--- START Page ---
Section 212(6) — Investigation of Fraud
  • When the Serious Fraud Investigation Office (SFIO) reports that a fraud has been committed by officers of the company, the NCLT may direct that officers be personally liable without any limitation.
  • The corporate veil is lifted to recover assets misappropriated by directors/officers.
📌 Example: SFIO investigation of PQR Ltd. reveals that directors siphoned off ₹100 crores. NCLT can hold directors personally liable to repay the amount.
Section 339 — Fraudulent Conduct During Winding Up
  • During winding up, if it appears that any business was carried on with intent to defraud creditors or for any fraudulent purpose, the NCLT may:
  • Declare that persons knowingly party to such fraud are personally liable without limitation for all debts of the company.
  • This is the most important provision for lifting the corporate veil during insolvency.
📌 Example: During winding up of DEF Ltd., it is found that directors continued trading knowing the company was insolvent, thereby defrauding creditors. The court holds the directors personally liable for the company's total debt of ₹5 crores.
Section 340 — Assessment of Damages Against Delinquent Officers
  • If in the course of winding up, it appears that any officer has misapplied, retained, or become liable for company money/property, or has committed misfeasance/breach of trust:
  • The NCLT may examine the conduct and compel such officer to repay or restore the money or contribute to the company's assets.
📌 Example: Managing Director of GHI Ltd. withdraws ₹2 crores from company accounts for personal use. On winding up, NCLT orders the MD to personally restore the ₹2 crores.
Section 447 — Punishment for Fraud
  • Fraud includes any act, omission, concealment of fact, or abuse of position with intent to deceive, gain undue advantage, or injure.
  • Punishment: Imprisonment 6 months to 10 years + Fine equal to or up to 3 times the fraud amount.
  • Where fraud involves public interest — minimum 3 years imprisonment.
  • This section supports personal liability even behind the corporate veil.
📌 Example: Directors of JKL Ltd. falsify accounts to show profits and declare dividend from capital. Under Section 447, each director faces personal criminal liability.
Section 3A — Members Severally Liable (One-Member Provision)
  • If at any time the number of members of a company falls below the statutory minimum (2 for private company, 7 for public company) and the company continues business for more than 6 months:
  • Every member who is aware of this fact becomes jointly and severally liable for debts incurred during that period.
📌 Example: MNO Private Limited continues business for 8 months with only 1 member after the other member exits. That single remaining member becomes personally liable for all debts incurred during those 8 months.
--- END Page ---
--- START Recorded information ---
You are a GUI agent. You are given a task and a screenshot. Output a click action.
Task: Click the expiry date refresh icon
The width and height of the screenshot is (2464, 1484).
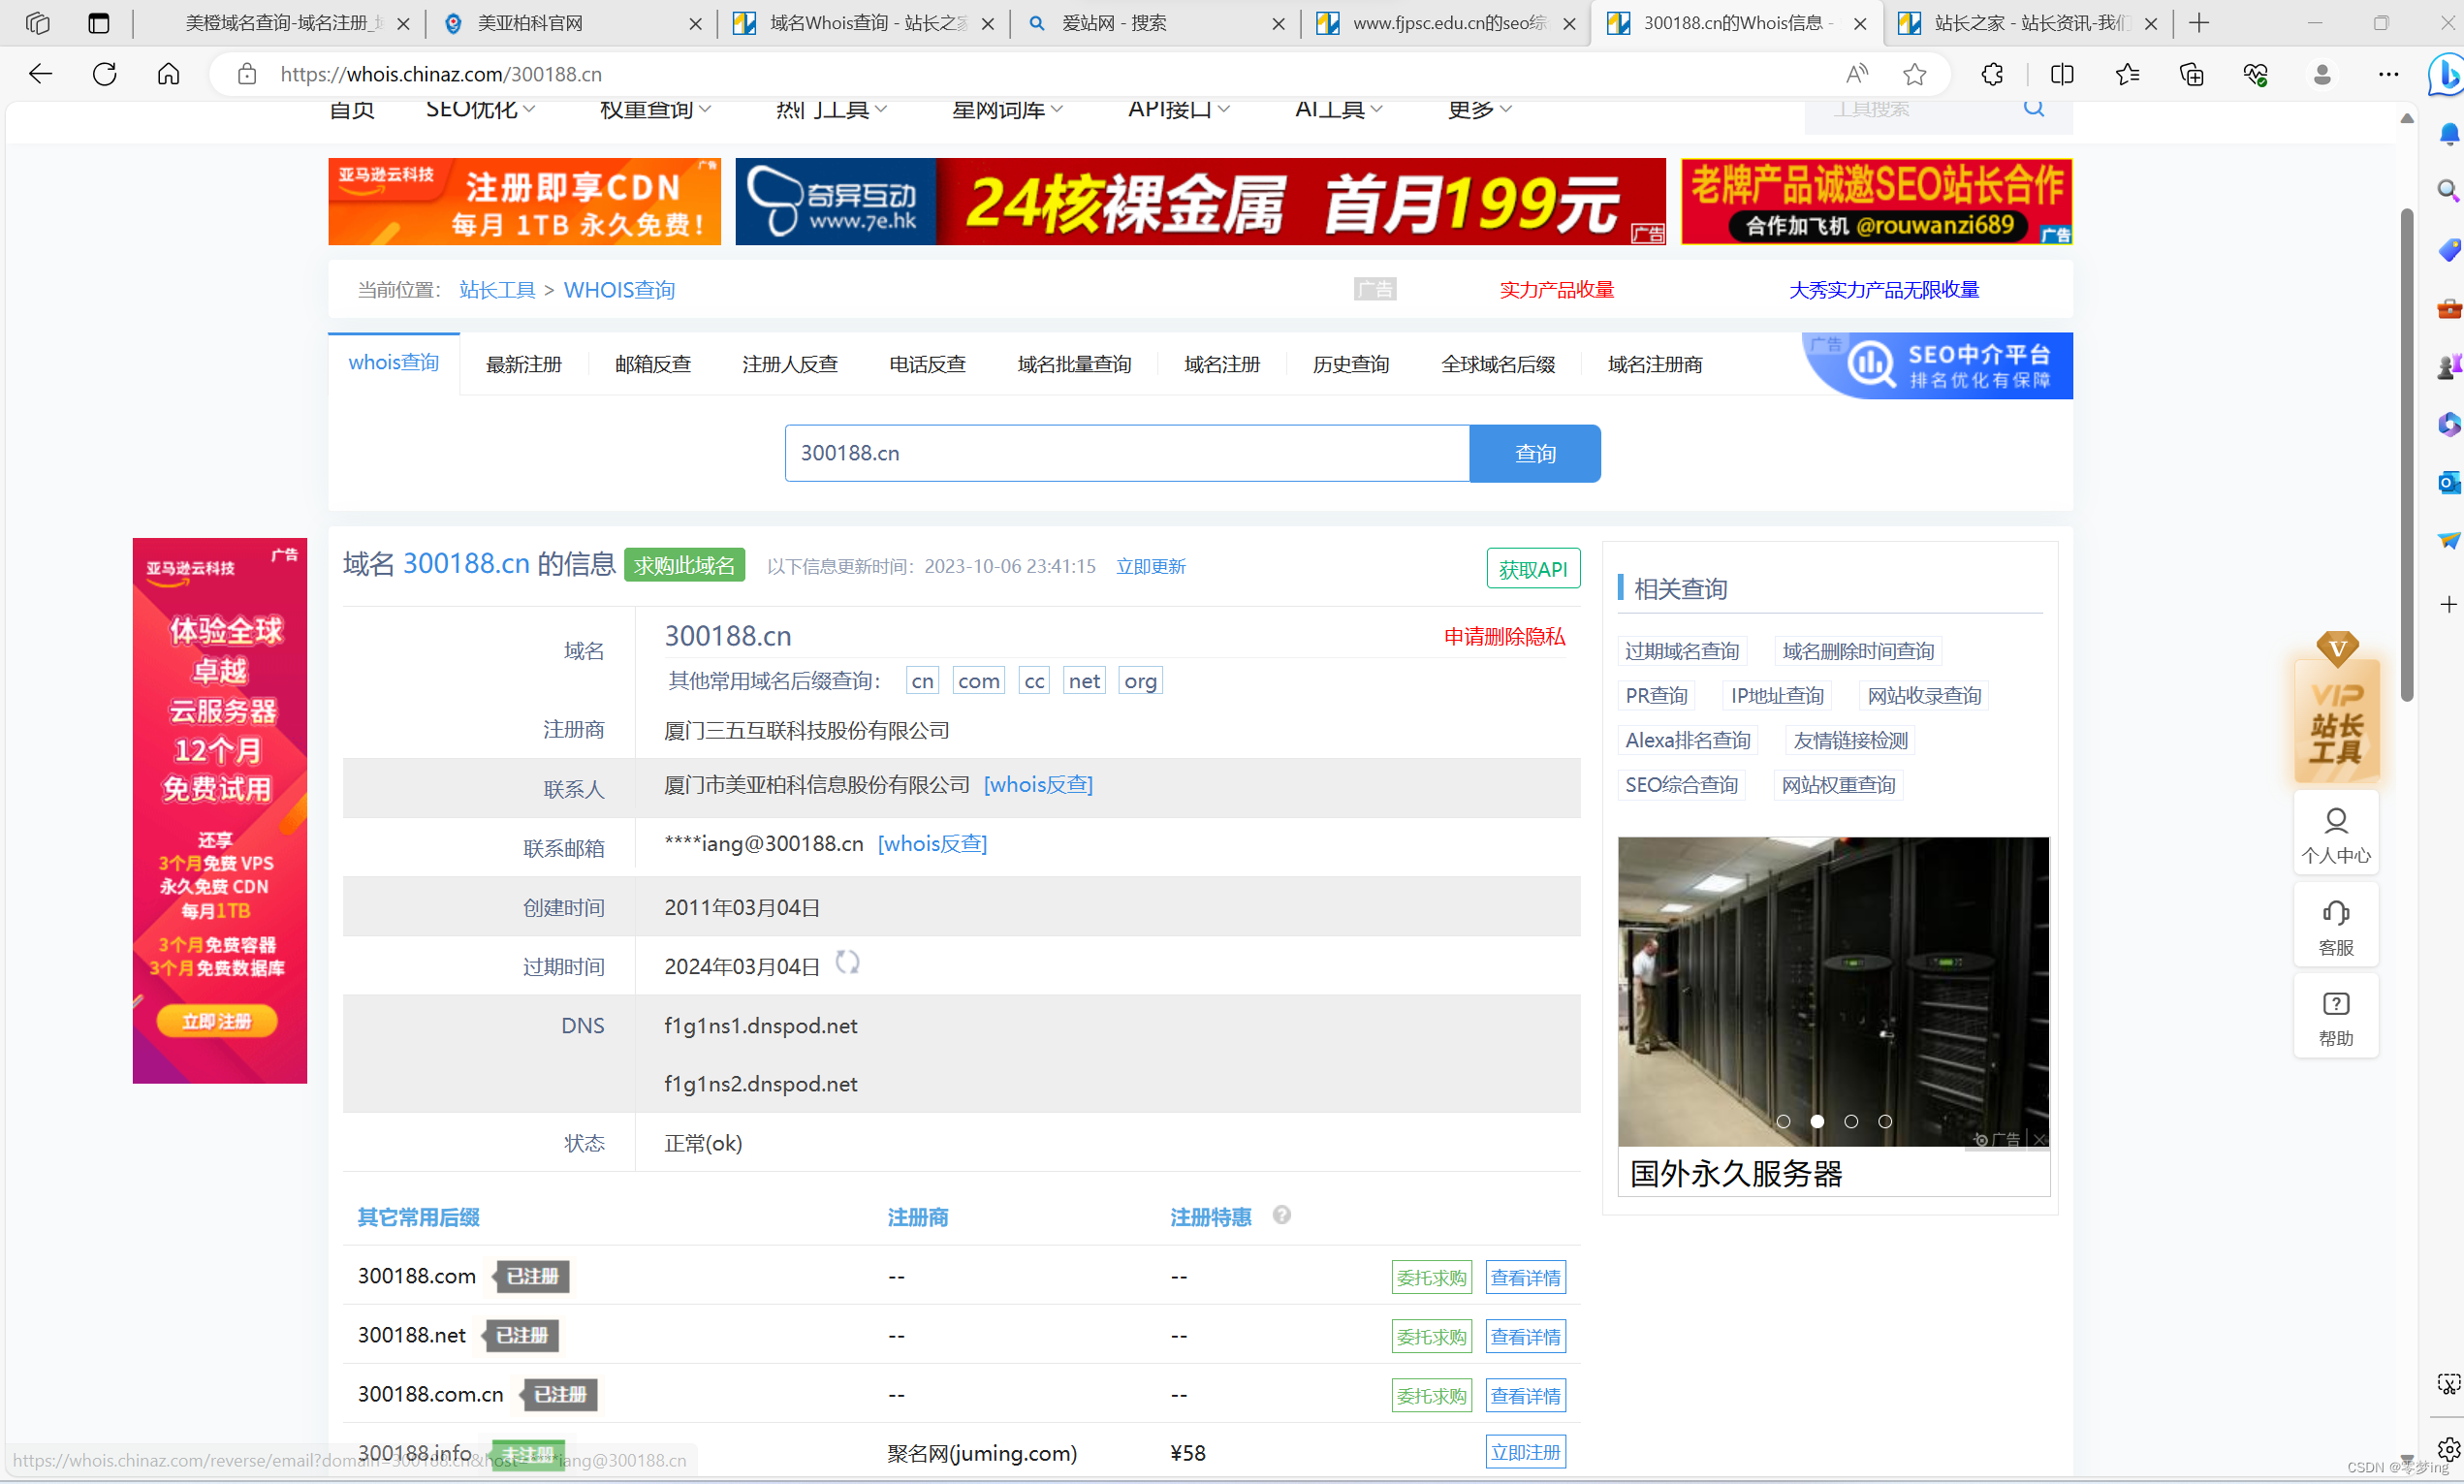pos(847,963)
--- END Recorded information ---
** Directions **
Reproduce verbatim the stretch of the company law text from "Section 212(6) —" through "without any limitation.".

** Finished exercise **
Section 212(6) — Investigation of Fraud
  • When the Serious Fraud Investigation Office (SFIO) reports that a fraud has been committed by officers of the company, the NCLT may direct that officers be personally liable without any limitation.